ただし、ただしなんですが、査読付きの論文ほどではありませんが、アカデミックな世界で評価される引用については、査読に通った論文のディスカッションペーパーのバージョンを含めて4本あります。このあたりを整理していたわけです。なお、私は常々自称している通り、国際派エコノミストですので海外の公刊論文でも私のペーパーが引用されていたりします。中国とオーストラリアです。ということで、誠に自慢たらしいことながら、私のペーパーを引用している公刊論文は以下の通りです。

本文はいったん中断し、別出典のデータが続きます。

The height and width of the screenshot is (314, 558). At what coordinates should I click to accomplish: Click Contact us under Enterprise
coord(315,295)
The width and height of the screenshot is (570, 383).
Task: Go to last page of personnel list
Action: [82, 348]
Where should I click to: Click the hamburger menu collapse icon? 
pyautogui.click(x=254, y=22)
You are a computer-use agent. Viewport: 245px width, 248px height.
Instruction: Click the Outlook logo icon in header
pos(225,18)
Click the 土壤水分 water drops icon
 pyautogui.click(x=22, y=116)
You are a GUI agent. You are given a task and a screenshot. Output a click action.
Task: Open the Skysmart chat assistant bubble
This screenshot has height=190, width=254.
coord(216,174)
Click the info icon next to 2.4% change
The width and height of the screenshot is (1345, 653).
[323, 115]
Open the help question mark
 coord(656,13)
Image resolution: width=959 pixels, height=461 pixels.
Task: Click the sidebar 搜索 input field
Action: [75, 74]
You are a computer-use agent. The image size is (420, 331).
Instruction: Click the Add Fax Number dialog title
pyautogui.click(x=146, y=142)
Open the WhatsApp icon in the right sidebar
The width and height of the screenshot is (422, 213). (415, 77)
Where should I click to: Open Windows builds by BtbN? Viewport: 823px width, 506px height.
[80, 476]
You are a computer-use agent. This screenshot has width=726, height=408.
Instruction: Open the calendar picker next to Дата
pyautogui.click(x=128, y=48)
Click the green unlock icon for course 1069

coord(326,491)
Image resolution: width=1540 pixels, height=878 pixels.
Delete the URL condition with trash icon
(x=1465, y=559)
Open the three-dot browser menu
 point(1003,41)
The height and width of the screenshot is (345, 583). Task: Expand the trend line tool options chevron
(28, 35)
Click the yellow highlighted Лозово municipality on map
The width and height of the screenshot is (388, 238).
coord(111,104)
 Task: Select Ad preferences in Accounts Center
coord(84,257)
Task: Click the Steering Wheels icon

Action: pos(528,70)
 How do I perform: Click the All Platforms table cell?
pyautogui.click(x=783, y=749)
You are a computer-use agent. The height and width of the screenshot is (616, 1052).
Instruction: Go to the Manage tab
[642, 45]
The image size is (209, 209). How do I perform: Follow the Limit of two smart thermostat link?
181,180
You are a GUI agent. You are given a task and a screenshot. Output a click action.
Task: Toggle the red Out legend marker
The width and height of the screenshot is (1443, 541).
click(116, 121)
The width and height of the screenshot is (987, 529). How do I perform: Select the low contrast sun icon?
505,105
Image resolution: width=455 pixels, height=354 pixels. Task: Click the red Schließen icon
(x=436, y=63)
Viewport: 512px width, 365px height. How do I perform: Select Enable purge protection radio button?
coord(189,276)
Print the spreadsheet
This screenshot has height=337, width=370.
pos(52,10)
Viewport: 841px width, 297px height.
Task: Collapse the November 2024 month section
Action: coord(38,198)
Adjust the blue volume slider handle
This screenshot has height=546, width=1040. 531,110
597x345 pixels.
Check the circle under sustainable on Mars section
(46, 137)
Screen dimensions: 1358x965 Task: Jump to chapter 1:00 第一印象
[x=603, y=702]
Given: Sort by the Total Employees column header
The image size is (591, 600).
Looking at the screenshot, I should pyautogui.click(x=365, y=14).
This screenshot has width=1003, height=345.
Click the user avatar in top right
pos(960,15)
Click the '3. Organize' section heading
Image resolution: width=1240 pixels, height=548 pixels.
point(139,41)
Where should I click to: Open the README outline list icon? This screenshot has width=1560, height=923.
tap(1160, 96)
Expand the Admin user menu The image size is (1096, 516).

- XIN Nian-jun and ZHANG Pei-li (2005) 「20世纪90年代以来国内外对二元经济理论的修正」"A Review of Revision on Dual Economic Theories since the 1990s at Home and Abroad," 『教学与研究』V(10)、中国人民大学、2005年、pp.76-82
- van der Eng, Pierre (2009) "Capital formation and capital stock in Indonesia, 1950–2008," Bulletin of Indonesian Economic Studies 45(3), 2009, pp.345-71
- 下田憲雄・小野宏(2010)「大分県ストック・ワトソン型景気指数の試算」大分大学『経済論集』第62巻第3・4合併号、2010年12月、pp.17-34
- 林直嗣 (2011)「扶養控除廃止による子ども手当と高校無償化の経済効果: あるべき少子化対策・子育て政策 (下)」法政大学『経営志林』第48巻第2号、2011年7月、pp.1-18

1番上の論文は、経済発展の際の二重経済を描写したルイス・モデルについて、数学的にかなりエレガントに展開した私の論文を引用しています。英語で書いたペーパーですが、予算がなくてネイティブ・チェックはしてもらっていないので、読みこなしていただいて有り難い限りです。私は中国語をまったく理解しませんので、どのように引用・評価されているのか不明だったりします。その次の論文はインドネシア経済の計量モデルをかなり長期に渡ってシミュレーションした結果を取りまとめた私の論文を引用しています。これもネイティブ・チェックしていない英文論文だったりします。そのグラフのひとつを引用したのが上の画像です。ただし、本文では私のペーパーのシミュレーション結果は他の人のと合わせて、"seem unrealistic" と表現されていたりします。誠に残念ですが、明確な評価かもしれません。3番目は長崎経済のストック・ワトソン型の景気指標を状態空間モデルで表現してカルマン・フィルターで推計した私の論文を、また、4番目は世代間格差の観点から子ども手当を評価した私の論文を、それぞれの大学の紀要で引用していただいています。いずれも日本語論文です。
「官庁エコノミスト」を自称しつつも何せ本来がサラリーマンですから、私の研究成果はレフェリー審査論文はわずかに1本だけと少ないんですが、少しは国際的に引用されていることが確認できて、有意義なペーパーの整理作業であったと評価しています。